Find Me

Find new posts at coryhartman.com!

Thursday, August 18, 2011

Jesus and 1st-Century Judaism

The Judaism of Jesus' day had three main components whose roots you can see in the Old Testament.

One component was the temple and the worship associated with it.  Its Scriptural roots are in the Levitical laws of Moses, after the exile it is expressed in the temple/priest-and-Levite focus in Chronicles, Ezra, and Nehemiah, and in Jesus' day it was championed by the Sadducees (i.e., the high priestly family and its partisans).

The second component was the law.  Its roots are in the bulk of Moses' legal corpus, after the exile it appears in the person of Ezra the scribe and in his and Nehemiah's reforms pertaining to intermarriage, the Sabbath, and so forth, and in Jesus' day it was championed by the Pharisees in local synagogues.

The third component was the coming reign of God.  Its roots are in "day of Yahweh" prophecies throughout the prophets, during and after the exile it takes on an increasingly apocalyptic tone and style in Daniel and in parts of Ezekiel and Zechariah, and in Jesus' day it was championed most forcefully by insurrectionist Zealots and by the kind of community that lived at Qumran and wrote/transcribed the Dead Sea Scrolls.

These three components are not discrete categories.  Most likely the mass of Jews were influenced by and held to all three of them.  Even the leaders of these components held to all three for the most part despite their emphasis on one in particular.

Jesus, in his person, life, and teaching, adopts all three and transforms all three.

Jesus maintains that temple-worship is crucial, but he maintains that his body itself is the temple.  Paul describes the church as Jesus' body and thus the temple of God so that anyone who is part of it can worship, as Jesus said, "in spirit and in truth."  The author of Hebrews points out that Jesus' sacrificial death gave access to the true temple in heaven to those who believe in him.

Jesus insists that the law will never go away but also that he is the living fulfillment of it, the one Paul calls "the goal [telos] of the law" (Rom. 10:4), the one the author of Hebrews says establishes a new covenant.  What distinguishes the new covenant and its law from the old one is not its content but its location—it applies inside a person's heart and mind, not outside on a person's body—and its permanence—Christ's sacrifice and the forgiveness that comes from it is once-and-for-all.  Anyone associated with Christ is by nature a lawkeeper because that person keeps the Living Law himself who transforms his or her nature into Jesus' own by his Spirit.

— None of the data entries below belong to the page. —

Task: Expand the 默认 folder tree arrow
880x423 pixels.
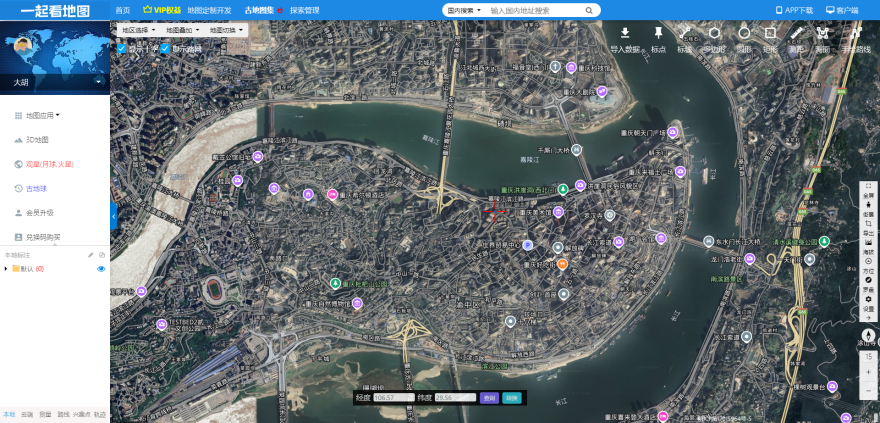Action: [x=6, y=269]
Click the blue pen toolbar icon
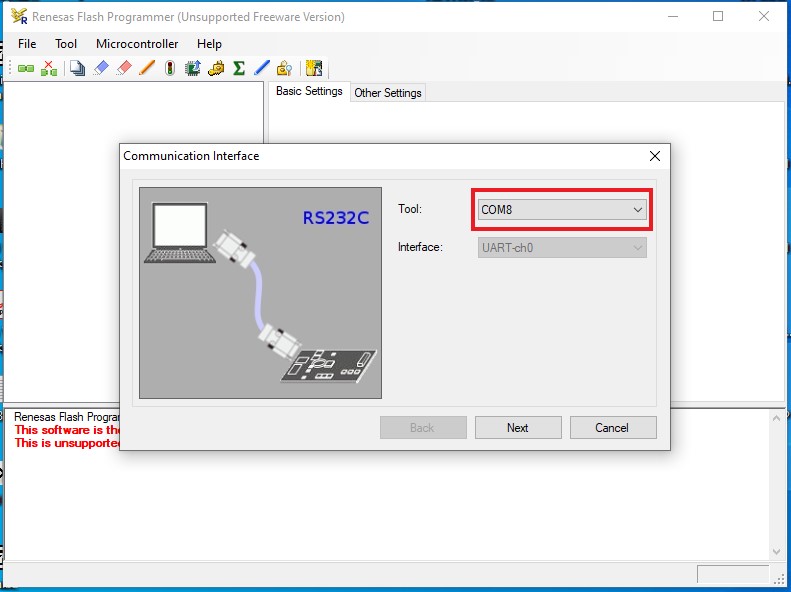This screenshot has width=791, height=592. tap(262, 68)
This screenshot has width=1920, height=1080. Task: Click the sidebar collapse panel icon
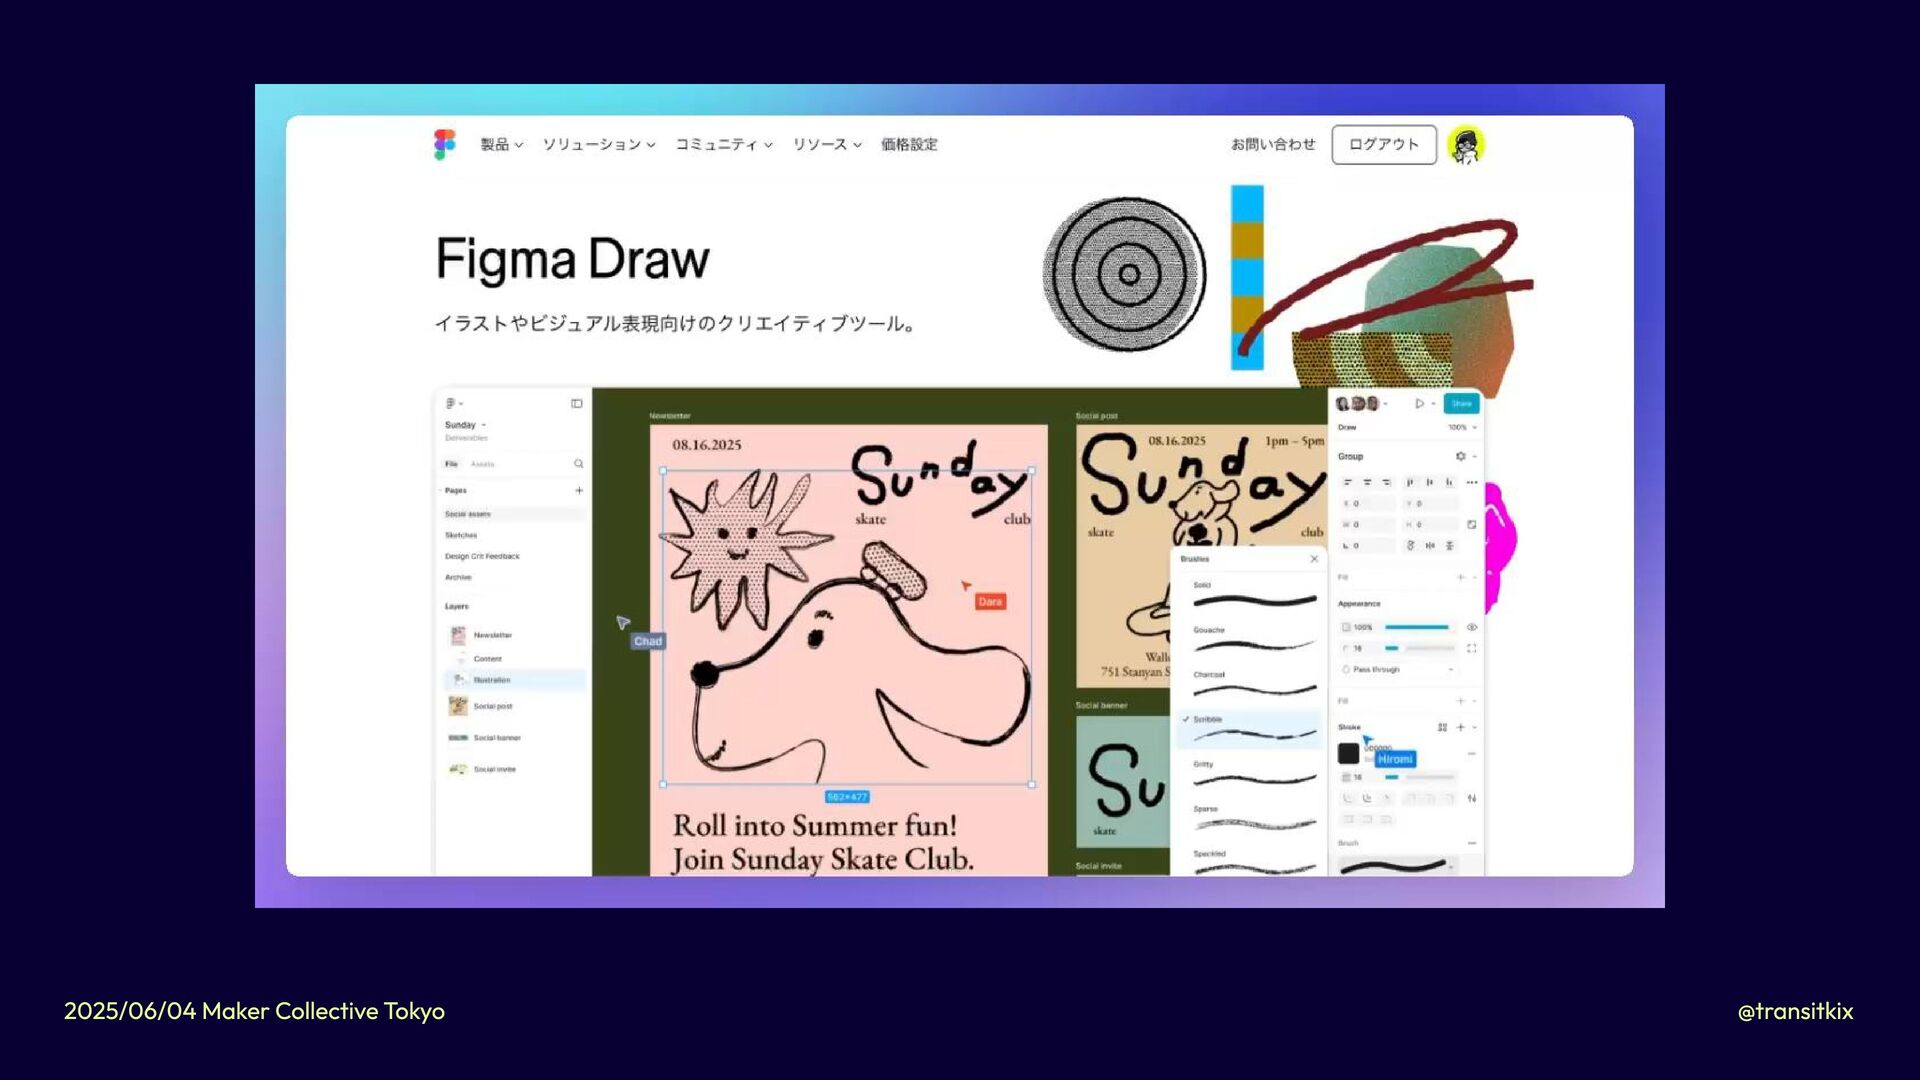(577, 404)
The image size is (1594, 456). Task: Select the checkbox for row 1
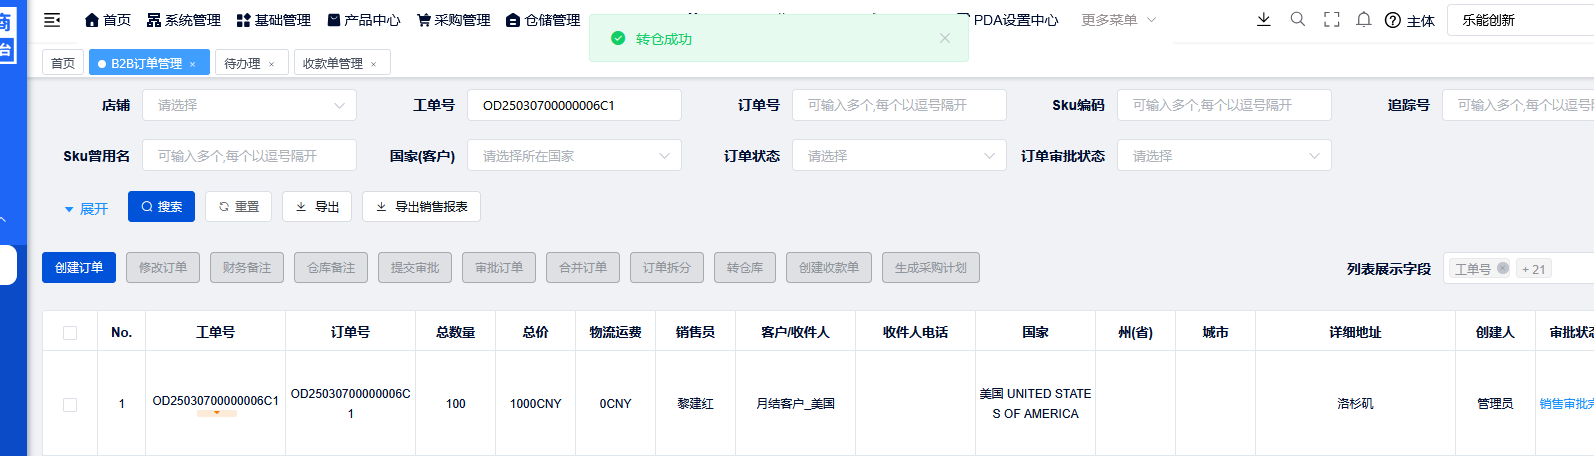click(70, 404)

Jesus relentlessly asserts that the reign of God is close, but he insists the the reign of God is an invisible reality that exists wherever there is someone who submits to it and to Jesus, its king, even now despite the powers-that-be.  It's a reign that's not of this world but works invisibly through all of it like yeast through dough.  The reign of God will become visible when Jesus returns in glory but will be inherited only by those who receive it now while it's hidden by receiving Jesus himself.

In sum, Jesus takes the physical temple, law, and coming reign of Judaism and converts them into a spiritual temple, law, and coming reign all located in himself but which have physical results in the behavior of those who believe in him.

In the Jewish revolt against Rome in A.D. 66-73, the physical temple was destroyed.  In that war, the Kitos War of 115-117, and the Bar Kochba Revolt of 132-136, attempts to establish a physical reign by force were crushed.  The only options that remained to Judaism in the second century were the physical law on the one hand and the spiritualized versions of temple, law, and reign in Christianity on the other.  From that time on, almost all Jews chose the former.

It is interesting that with the founding of the state of Israel the physical reign of Judaism has at least partially been reestablished after a long hiatus (partially in that it is not a legal theocracy).  It is also interesting how many Christians are eager for Israel's physical law, physical reign, and (as they hope) physical temple to reappear and coalesce given that the church has confessed for 2,000 years that we already possess the true and eternal forms of all three in Christ.  (That's probably a post for another time.)